On the commensurating full group
Antoine Derimay
TL;DR
The paper introduces the commensurating full group $[T]_{\rm com}$ for ergodic measure-class preserving transformations, establishing it as a Polish-group analogue of the $L^1$-full group and proving it is a complete invariant of flip conjugacy. It shows the index map $I:[T]_{\rm com}\to\mathbf Z$ is a quasi-isometry, making $\overline{D([T]_{\rm com})}$ bounded and a robust, bounded invariant; combined with Fremlin-type rigidity, this yields that abstract or topological isomorphisms of $[T]_{\rm com}$ (or its derived subgroup) imply flip conjugacy of the base transformations.
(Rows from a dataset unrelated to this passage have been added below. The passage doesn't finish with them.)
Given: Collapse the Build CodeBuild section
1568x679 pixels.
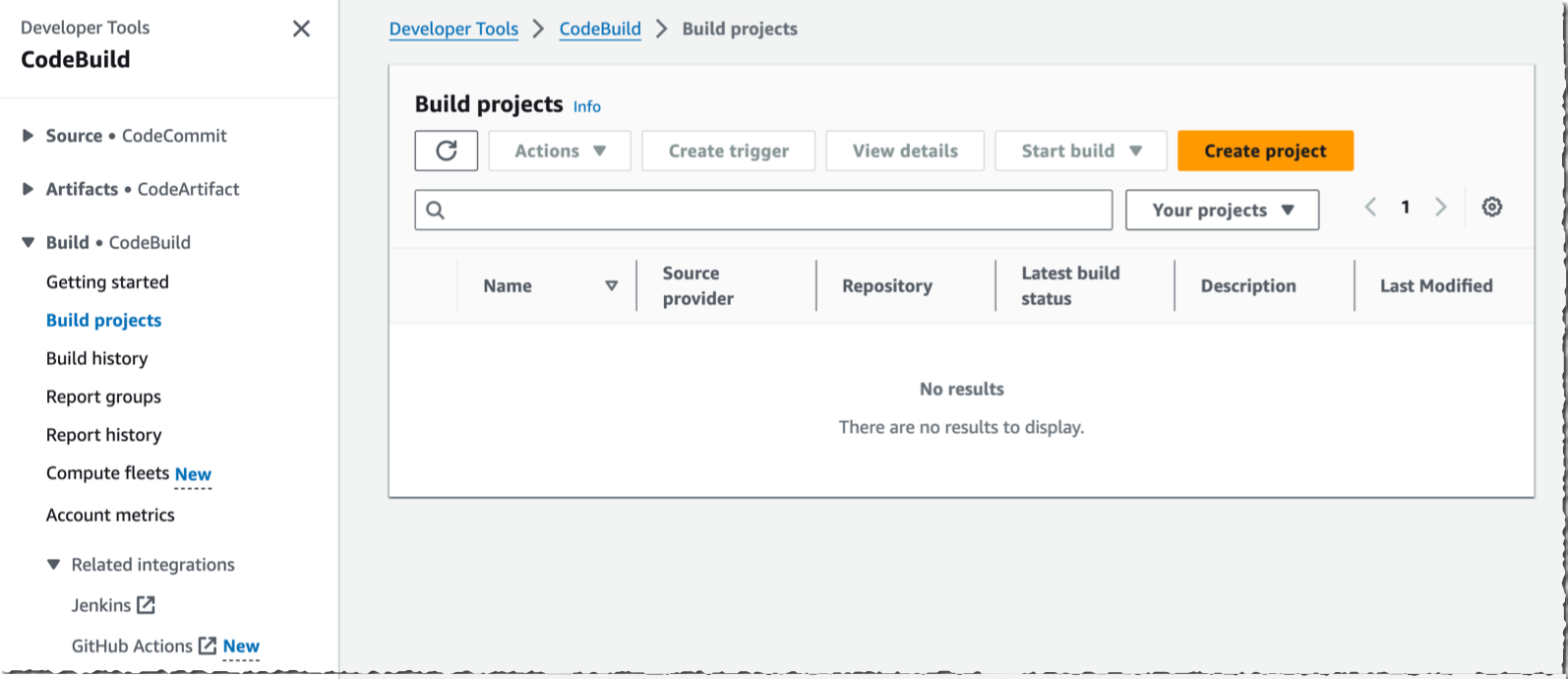Looking at the screenshot, I should click(x=29, y=242).
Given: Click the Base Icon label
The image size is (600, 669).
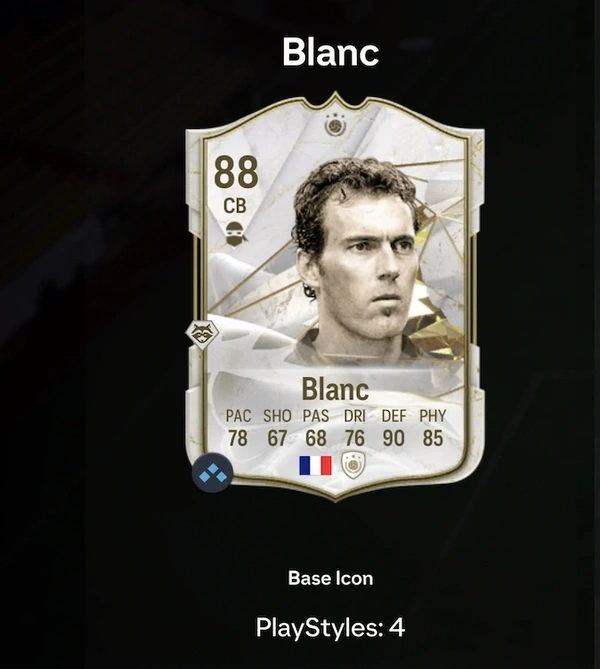Looking at the screenshot, I should [x=330, y=578].
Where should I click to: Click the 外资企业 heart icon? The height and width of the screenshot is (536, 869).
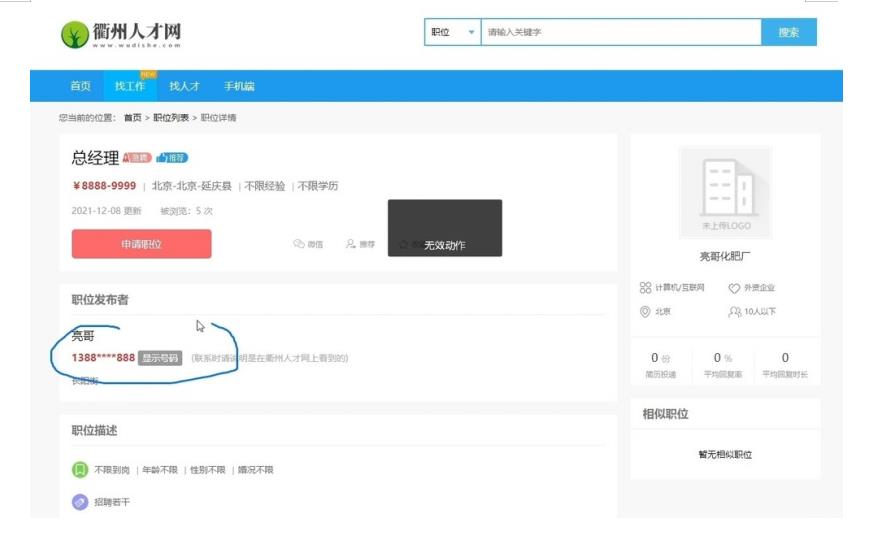(x=734, y=288)
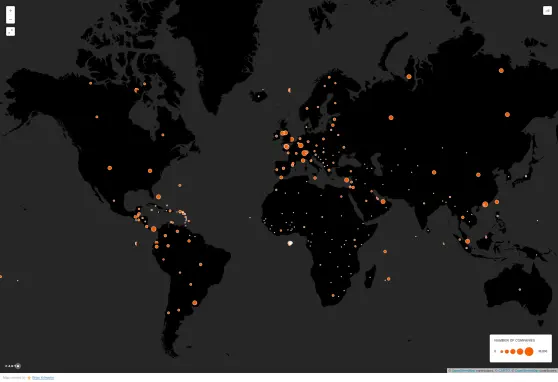Click the orange star beside author name

(29, 378)
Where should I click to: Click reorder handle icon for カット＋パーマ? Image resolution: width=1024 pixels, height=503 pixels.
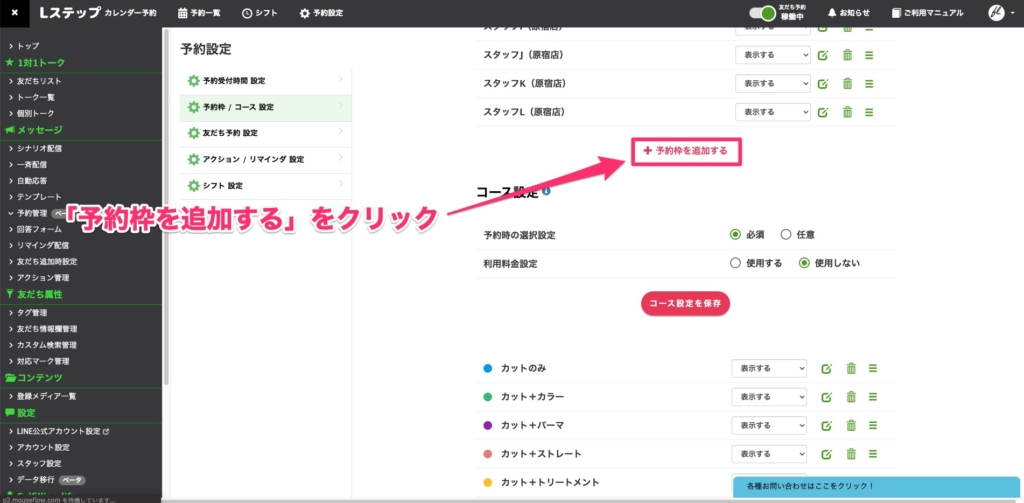(x=873, y=425)

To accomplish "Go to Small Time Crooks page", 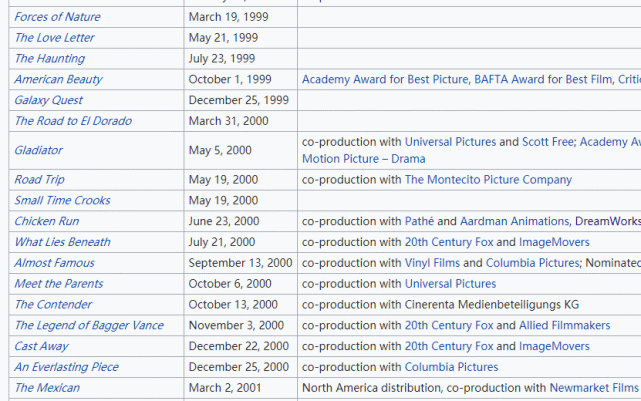I will [x=62, y=200].
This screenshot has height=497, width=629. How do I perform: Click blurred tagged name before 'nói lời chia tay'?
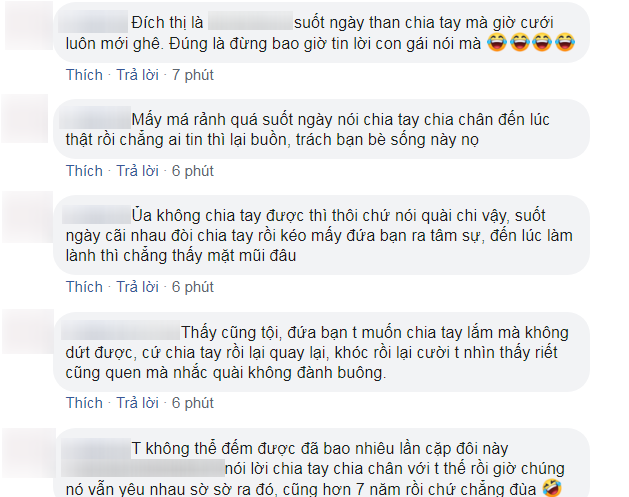click(x=143, y=468)
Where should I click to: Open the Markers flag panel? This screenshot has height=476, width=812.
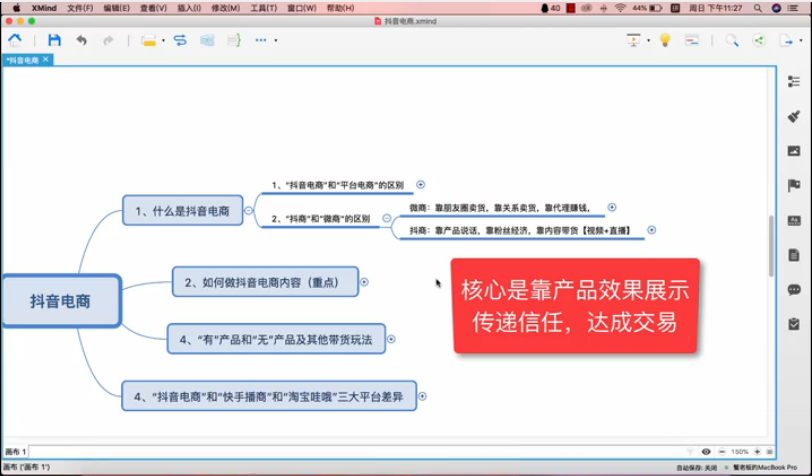794,185
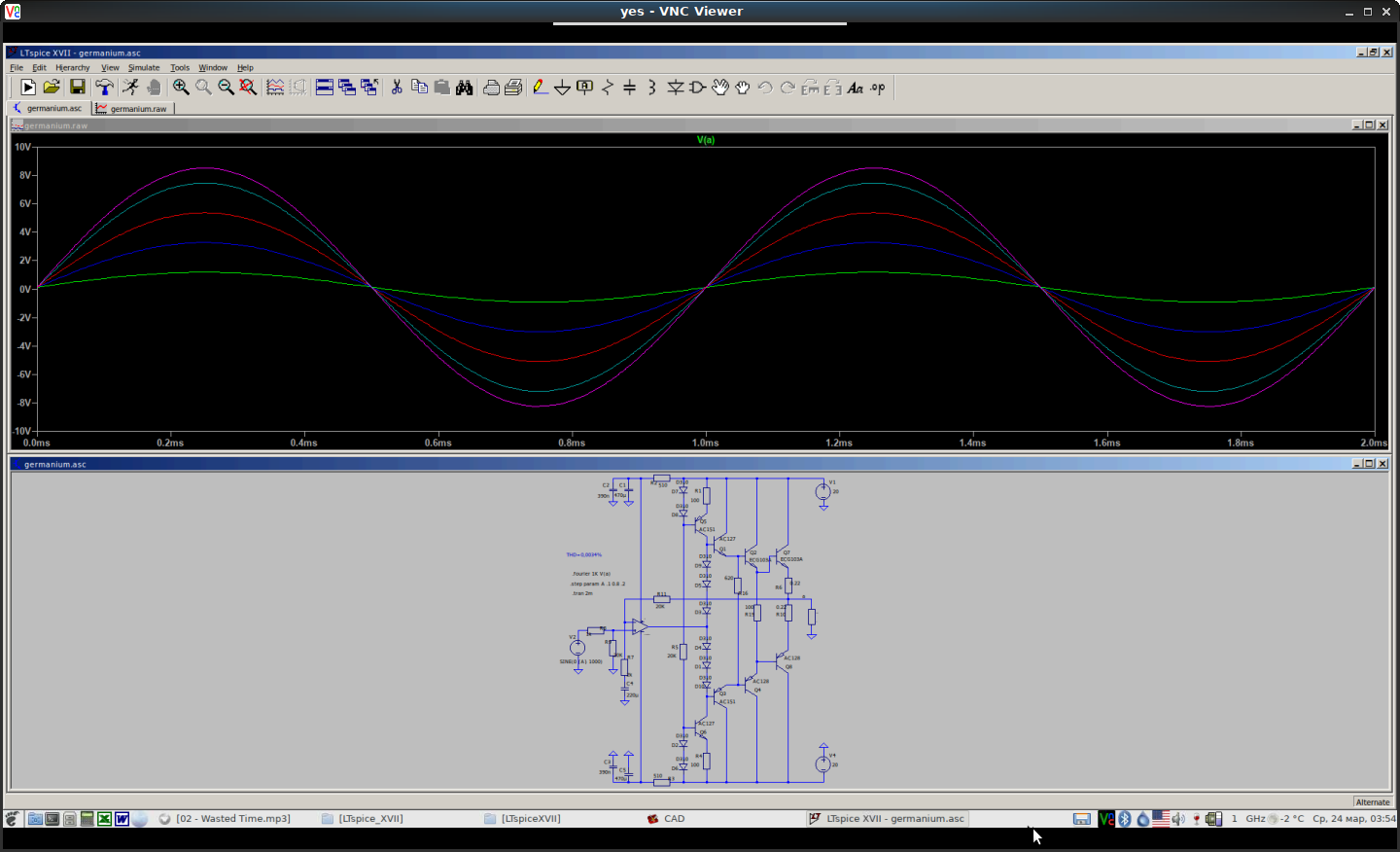This screenshot has height=852, width=1400.
Task: Select the diode component tool
Action: pyautogui.click(x=676, y=88)
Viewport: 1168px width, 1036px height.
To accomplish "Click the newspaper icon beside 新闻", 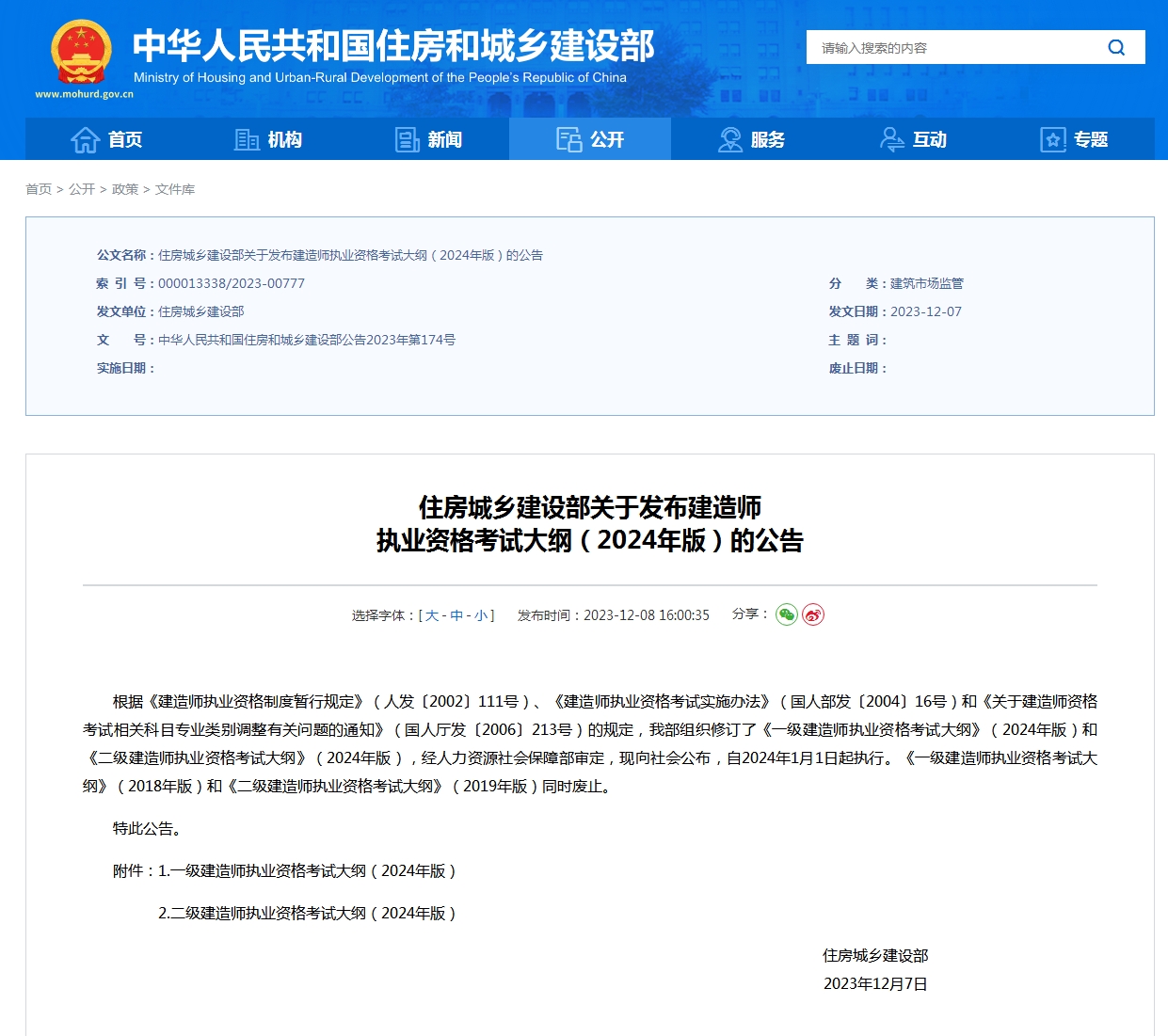I will 407,140.
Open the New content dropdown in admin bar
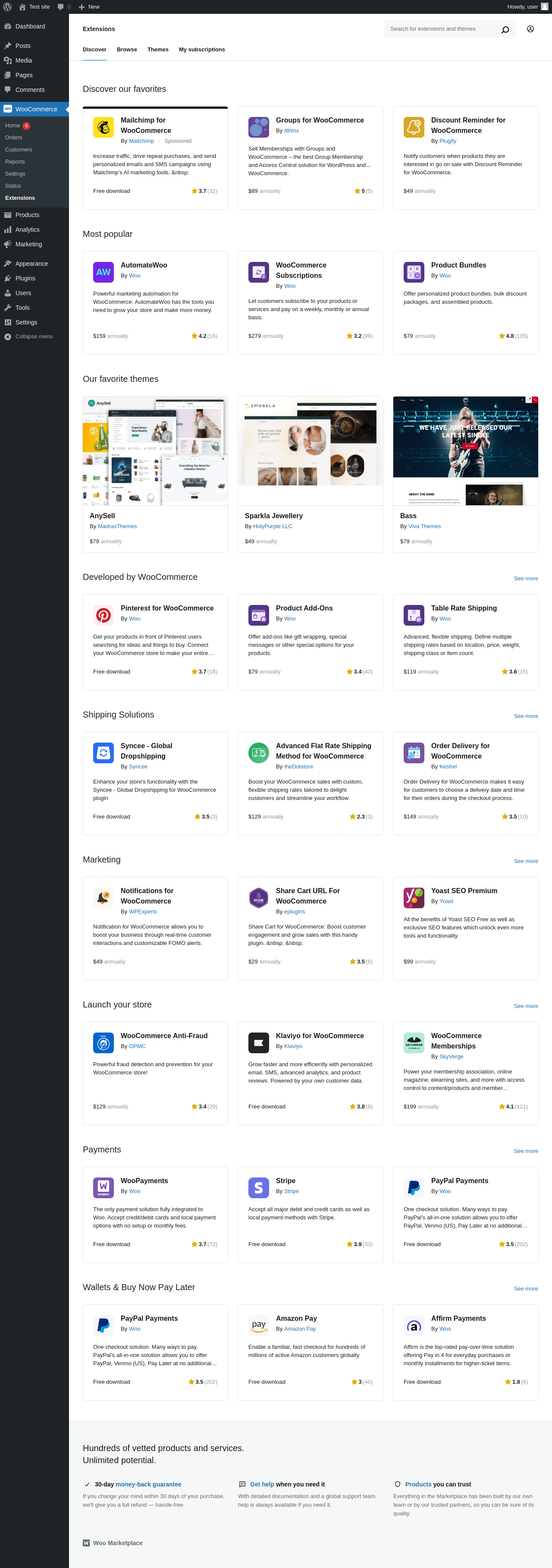 click(89, 7)
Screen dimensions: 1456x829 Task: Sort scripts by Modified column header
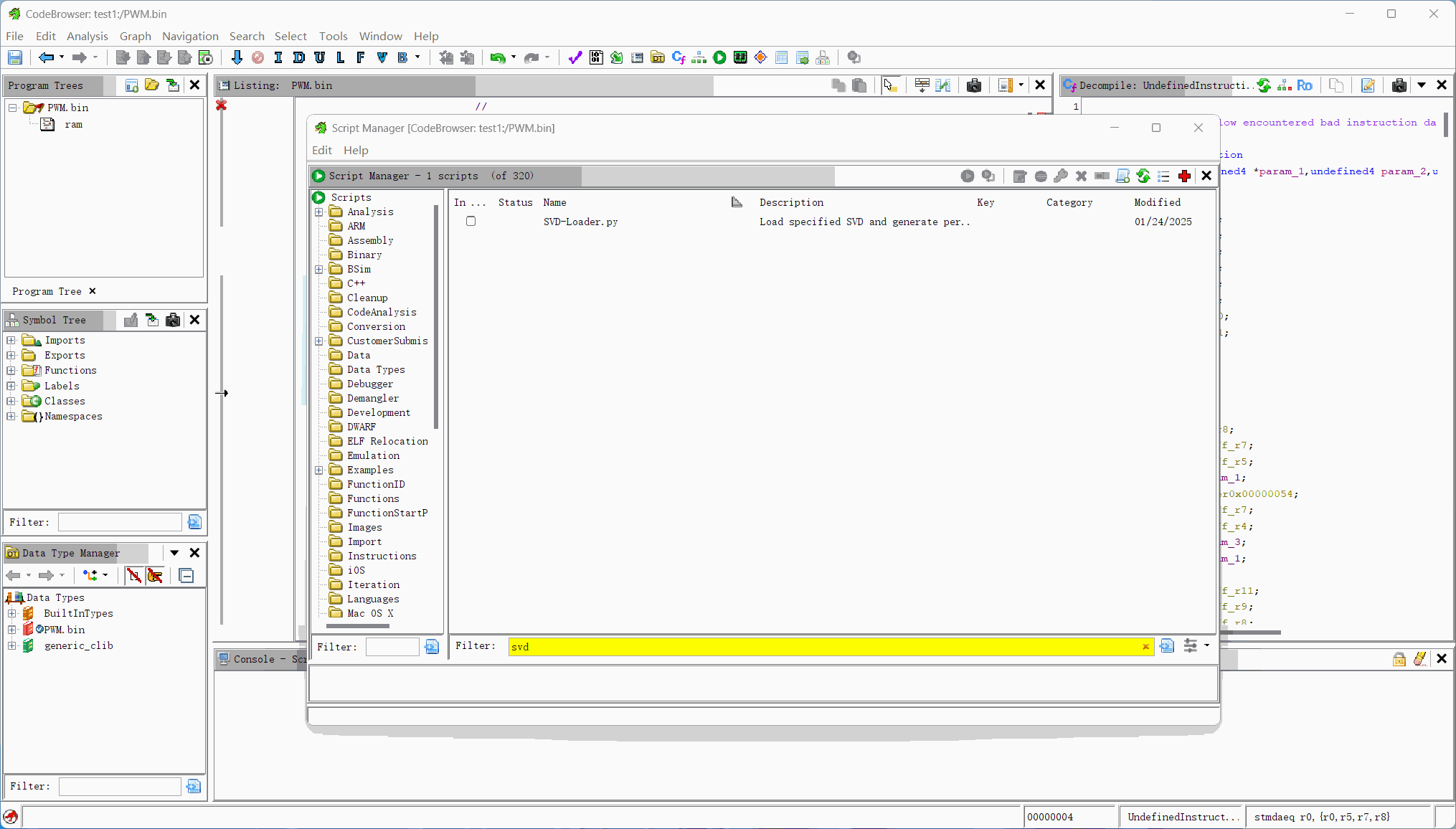[1157, 202]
The work highlights distinct behavior from $[T]_1$, notably the bounded geometry of the derived commensurating full group and the resulting quasi-isometric relation to $\mathbf Z$, while proving topological simplicity of $\overline{D([T]_{\rm com})}$ and transitivity properties of the associated boolean actions. Overall, the results provide a sharp, structure-preserving invariant theory for flip conjugacy in ergodic dynamics via the commensurating full group, and extend Le Maître's ideas to the measure-class setting.
Abstract
We introduce a new Polish group, called the commensurating full group, associated to an ergodic measure-class preserving transformation of a standard atomless probability space. It is an analogue of the $\rm L^1$ full group defined by Le Maître, which does not need the transformation to preserve a measure to be defined. We prove, among others, that it is a complete invariant of flip conjugacy, and that it is quasi-isometric to the line in the sense of Rosendal.